(Problem to solve):
Report how many lines of the following items contain the string "below", treating uppercase and lowercase as different. Give only the number.

(Recorded data)
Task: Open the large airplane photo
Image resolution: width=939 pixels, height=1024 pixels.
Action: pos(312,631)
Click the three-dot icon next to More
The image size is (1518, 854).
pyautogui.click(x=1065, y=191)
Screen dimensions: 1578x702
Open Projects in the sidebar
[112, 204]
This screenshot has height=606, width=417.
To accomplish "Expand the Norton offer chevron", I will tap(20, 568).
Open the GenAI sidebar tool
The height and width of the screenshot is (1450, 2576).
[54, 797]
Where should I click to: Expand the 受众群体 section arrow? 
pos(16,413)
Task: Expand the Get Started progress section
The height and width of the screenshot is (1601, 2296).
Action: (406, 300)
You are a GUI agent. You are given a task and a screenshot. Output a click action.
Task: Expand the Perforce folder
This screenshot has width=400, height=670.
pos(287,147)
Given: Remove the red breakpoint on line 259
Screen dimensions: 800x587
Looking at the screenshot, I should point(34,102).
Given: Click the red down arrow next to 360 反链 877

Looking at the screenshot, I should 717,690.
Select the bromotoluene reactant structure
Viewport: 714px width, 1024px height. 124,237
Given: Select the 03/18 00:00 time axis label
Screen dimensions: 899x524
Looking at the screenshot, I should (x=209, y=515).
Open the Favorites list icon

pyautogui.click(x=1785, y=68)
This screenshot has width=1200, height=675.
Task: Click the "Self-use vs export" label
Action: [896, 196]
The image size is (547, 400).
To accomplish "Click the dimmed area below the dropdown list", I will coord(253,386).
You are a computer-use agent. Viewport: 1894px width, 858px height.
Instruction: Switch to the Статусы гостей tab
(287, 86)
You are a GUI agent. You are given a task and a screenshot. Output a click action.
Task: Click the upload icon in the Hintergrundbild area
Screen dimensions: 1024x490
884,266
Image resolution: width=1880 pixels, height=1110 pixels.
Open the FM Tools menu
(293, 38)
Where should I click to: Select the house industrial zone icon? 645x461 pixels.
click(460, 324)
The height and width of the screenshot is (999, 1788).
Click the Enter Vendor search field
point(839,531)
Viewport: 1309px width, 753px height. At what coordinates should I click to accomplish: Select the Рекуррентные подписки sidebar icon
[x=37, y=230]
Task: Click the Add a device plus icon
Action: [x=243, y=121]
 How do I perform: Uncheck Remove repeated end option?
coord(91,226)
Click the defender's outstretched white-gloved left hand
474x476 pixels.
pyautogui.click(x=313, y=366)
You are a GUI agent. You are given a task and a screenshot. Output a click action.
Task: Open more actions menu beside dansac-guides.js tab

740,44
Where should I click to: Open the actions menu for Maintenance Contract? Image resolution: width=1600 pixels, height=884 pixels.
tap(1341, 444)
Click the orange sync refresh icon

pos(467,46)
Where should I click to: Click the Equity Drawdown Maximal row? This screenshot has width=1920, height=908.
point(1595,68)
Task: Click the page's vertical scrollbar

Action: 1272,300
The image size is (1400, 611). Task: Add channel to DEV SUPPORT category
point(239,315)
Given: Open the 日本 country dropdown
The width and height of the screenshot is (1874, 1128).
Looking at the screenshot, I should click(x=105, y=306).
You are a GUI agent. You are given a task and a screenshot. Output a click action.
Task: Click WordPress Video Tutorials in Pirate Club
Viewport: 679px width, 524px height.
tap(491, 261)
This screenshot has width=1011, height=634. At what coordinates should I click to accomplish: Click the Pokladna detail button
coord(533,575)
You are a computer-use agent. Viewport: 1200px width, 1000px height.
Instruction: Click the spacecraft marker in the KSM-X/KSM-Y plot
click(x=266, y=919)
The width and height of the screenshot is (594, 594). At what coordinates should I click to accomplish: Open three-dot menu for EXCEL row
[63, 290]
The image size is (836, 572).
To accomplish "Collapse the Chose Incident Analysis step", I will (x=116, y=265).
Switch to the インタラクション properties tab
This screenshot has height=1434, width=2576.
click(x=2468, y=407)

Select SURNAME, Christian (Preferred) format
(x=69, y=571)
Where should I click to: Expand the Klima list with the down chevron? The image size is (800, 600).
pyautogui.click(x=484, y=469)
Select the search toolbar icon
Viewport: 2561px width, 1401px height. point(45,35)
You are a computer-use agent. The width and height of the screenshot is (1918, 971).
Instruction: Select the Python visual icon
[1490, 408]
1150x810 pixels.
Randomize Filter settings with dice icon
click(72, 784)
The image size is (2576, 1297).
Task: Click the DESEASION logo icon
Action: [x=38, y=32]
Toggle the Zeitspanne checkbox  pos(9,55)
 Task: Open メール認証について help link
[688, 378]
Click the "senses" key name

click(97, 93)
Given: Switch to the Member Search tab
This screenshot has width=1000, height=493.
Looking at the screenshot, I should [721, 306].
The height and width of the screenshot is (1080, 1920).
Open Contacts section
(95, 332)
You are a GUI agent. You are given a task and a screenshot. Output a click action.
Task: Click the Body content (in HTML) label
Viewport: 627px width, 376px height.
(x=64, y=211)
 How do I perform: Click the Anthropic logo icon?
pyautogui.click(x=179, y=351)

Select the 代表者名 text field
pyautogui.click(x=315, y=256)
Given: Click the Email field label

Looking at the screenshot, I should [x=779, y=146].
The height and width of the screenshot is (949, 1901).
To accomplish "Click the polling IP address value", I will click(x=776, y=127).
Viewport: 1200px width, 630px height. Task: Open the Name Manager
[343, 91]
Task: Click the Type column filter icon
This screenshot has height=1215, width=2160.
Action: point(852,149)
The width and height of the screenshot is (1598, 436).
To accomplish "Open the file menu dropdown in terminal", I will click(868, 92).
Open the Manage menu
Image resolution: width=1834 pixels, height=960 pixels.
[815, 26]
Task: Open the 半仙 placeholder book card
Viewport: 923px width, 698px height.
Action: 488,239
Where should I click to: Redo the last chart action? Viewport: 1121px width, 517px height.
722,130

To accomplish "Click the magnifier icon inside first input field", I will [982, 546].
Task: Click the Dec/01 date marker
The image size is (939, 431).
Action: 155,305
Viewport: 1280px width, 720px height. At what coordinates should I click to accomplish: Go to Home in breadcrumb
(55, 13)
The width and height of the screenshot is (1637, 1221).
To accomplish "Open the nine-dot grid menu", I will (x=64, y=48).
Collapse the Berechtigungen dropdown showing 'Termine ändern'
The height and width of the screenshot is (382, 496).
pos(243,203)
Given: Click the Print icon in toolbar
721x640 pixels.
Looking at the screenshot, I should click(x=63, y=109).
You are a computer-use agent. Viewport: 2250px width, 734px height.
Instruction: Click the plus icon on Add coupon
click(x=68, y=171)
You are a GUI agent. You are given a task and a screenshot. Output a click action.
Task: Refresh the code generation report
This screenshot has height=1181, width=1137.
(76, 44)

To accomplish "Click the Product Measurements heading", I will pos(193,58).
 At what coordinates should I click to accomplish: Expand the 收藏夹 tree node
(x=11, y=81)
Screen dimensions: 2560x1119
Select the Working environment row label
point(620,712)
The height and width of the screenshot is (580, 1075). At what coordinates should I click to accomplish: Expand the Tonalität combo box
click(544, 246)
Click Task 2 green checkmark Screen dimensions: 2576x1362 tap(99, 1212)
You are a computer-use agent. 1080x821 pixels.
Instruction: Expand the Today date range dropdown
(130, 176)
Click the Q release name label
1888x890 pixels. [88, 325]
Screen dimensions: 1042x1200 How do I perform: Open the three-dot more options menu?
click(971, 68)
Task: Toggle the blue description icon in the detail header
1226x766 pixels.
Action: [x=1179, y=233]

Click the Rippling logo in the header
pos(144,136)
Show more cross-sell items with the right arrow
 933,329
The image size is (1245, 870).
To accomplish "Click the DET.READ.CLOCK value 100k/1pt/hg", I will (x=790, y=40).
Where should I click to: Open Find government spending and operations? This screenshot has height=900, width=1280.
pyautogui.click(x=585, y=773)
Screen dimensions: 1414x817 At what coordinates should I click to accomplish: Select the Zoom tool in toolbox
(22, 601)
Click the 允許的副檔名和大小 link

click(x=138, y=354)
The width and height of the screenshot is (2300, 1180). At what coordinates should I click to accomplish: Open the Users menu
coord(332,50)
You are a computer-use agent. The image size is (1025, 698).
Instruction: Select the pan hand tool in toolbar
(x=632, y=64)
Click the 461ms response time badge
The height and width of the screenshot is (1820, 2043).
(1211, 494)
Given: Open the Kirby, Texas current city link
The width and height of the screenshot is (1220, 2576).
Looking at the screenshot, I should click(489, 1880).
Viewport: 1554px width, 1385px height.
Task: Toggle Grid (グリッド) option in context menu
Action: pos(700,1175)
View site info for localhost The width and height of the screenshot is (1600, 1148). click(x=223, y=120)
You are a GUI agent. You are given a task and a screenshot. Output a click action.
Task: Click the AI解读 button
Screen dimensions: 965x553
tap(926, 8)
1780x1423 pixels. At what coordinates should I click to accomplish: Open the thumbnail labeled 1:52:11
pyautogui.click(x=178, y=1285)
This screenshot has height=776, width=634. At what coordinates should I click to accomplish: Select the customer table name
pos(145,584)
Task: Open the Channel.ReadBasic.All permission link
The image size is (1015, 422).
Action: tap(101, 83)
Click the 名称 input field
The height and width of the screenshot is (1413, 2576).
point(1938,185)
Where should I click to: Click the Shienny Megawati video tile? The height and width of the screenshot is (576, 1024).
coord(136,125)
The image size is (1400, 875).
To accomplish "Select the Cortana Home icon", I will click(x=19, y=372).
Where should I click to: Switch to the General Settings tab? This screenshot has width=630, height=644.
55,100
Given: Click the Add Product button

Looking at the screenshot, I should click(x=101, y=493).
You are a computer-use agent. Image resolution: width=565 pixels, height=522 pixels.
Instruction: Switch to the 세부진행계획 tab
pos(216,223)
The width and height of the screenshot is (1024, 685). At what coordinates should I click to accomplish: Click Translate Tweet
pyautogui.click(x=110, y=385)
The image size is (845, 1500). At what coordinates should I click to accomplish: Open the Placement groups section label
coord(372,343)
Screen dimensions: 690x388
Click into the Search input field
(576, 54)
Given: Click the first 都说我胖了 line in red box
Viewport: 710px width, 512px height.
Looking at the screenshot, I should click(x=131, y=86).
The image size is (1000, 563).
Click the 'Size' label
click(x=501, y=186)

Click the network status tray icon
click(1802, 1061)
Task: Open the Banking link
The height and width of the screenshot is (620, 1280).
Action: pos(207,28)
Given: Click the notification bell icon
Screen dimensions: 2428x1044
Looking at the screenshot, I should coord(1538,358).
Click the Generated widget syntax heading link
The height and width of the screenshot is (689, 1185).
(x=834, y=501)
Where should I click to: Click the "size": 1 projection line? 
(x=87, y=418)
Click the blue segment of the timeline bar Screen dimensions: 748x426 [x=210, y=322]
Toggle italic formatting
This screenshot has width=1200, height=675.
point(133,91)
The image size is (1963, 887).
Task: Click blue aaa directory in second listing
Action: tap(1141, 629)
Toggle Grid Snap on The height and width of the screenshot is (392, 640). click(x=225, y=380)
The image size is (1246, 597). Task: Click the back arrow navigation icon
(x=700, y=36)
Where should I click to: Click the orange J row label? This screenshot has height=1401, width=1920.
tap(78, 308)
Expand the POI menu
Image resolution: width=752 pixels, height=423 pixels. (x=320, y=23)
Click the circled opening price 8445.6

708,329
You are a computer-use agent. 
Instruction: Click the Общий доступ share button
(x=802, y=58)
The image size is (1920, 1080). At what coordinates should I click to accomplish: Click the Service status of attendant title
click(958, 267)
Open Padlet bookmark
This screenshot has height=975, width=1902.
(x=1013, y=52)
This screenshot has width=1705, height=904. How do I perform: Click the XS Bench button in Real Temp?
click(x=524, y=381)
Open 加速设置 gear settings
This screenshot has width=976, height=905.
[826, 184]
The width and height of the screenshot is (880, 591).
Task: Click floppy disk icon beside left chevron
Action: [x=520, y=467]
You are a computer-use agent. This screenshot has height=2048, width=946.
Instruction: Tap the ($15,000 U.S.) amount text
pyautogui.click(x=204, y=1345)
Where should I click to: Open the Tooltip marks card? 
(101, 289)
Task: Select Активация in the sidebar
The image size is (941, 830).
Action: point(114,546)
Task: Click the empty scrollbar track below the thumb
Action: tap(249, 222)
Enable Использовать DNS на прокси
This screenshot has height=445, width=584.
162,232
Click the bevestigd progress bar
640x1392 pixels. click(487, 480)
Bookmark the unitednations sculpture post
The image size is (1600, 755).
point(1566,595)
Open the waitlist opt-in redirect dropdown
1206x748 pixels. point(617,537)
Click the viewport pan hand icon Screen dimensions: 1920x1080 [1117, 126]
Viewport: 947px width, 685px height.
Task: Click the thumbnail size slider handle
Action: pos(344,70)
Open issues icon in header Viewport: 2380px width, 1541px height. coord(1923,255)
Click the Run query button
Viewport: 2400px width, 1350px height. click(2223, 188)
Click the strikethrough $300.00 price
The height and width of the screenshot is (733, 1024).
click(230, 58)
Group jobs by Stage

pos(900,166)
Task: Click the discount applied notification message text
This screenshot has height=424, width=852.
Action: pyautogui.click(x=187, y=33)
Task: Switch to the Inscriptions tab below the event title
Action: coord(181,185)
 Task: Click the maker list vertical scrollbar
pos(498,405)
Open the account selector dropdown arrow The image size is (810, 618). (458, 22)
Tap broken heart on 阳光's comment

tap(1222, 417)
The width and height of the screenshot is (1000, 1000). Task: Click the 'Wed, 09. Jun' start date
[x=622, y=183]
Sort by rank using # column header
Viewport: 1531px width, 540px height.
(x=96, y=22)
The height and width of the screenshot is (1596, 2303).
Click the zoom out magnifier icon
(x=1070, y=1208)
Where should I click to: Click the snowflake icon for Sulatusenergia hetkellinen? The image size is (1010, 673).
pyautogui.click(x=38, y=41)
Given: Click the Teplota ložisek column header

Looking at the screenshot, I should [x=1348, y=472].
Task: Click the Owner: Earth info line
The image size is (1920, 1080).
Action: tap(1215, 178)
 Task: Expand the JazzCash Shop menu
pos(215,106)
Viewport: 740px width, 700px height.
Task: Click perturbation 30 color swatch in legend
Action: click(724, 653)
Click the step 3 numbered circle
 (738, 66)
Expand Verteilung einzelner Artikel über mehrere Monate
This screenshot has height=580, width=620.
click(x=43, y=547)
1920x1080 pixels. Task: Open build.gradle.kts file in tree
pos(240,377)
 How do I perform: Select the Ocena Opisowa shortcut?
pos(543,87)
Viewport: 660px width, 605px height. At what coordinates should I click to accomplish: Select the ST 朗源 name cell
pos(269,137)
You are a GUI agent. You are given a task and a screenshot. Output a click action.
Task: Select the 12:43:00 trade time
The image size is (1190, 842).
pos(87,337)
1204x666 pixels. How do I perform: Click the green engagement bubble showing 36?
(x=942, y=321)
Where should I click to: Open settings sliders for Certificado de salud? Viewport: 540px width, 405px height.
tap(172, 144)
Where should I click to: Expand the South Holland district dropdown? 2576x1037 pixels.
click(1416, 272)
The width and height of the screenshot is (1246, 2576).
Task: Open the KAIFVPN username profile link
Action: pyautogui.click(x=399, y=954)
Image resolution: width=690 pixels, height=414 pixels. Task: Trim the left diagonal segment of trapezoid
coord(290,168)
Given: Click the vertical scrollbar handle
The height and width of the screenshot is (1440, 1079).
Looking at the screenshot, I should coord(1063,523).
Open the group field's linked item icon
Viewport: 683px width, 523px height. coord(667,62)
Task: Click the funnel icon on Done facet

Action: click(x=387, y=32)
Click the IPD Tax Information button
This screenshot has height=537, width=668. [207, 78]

(Answer to the problem):
3